Laparoscopic Heller Myotomy Is the Optimal Treatment for Achalasia Even When the Esophagus Is Dilated
Matthew P. Sweet*, Ian Nipomnick, Fernando a.M. Herbella, Piero M. Fisichella, Marco G. Patti
San Francisco, CA
Objectives: In some centers, esophagectomy is performed in patients with achalasia who have a dilated esophagus, on the assumption that a myotomy cannot resolve dysphagia. This study aimed to compare the results of laparoscopic Heller myotomy and Dor fundoplication in 139 patients with and without esophageal dilatation.
Methods: On the basis of the maximal diameter of the esophageal lumen and the shape of the esophagus, the patients were placed into four groups: group A (esophageal diameter <4.0 cm; 54 patients), group B (diameter 4.0-6.0 cm; 42 patients), group C1 (diameter >6.0 cm and straight esophageal axis; 30 patients), and group C2 (diameter >6.0 cm and sigmoid-shaped esophagus; 13 patients). All patients underwent a laparoscopic Heller myotomy and Dor fundoplication. The median length of follow-up was 15 months (range 1 month to 10 years).
Results: The postoperative morbidity and length of hospital stay was similar among the four groups. Fifteen patients (11%) underwent an average of 2.4 dilatations postoperatively. Eleven patients (8%) required more than one myotomy. Excellent or good results were obtained in 96% of group A, 95% of group B, 93% of group C1, and 92% of group C2. No patient in this consecutive series ultimately required an esophagectomy.
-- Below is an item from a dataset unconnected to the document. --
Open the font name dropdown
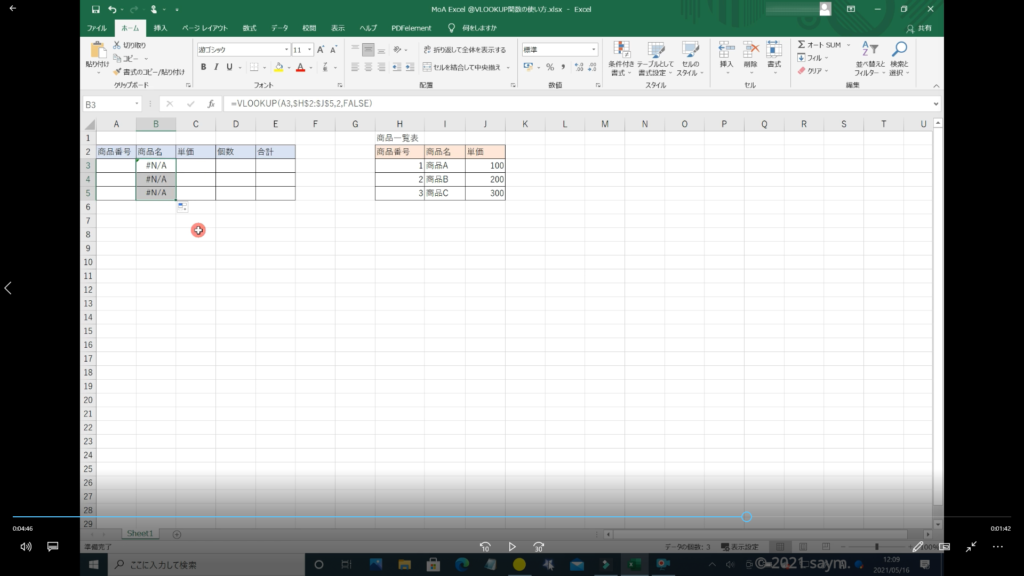This screenshot has height=576, width=1024. pos(284,49)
Conclusions: In patients with achalasia who have esophageal dilation, a laparoscopic Heller myotomy and Dor fundoplication (a) was not more difficult, (b) was associated with no more postoperative complications, and (c) gave just as good relief of dysphagia. Based on this data, we feel that the majority of patients with achalasia can be successfully treated without esophagectomy.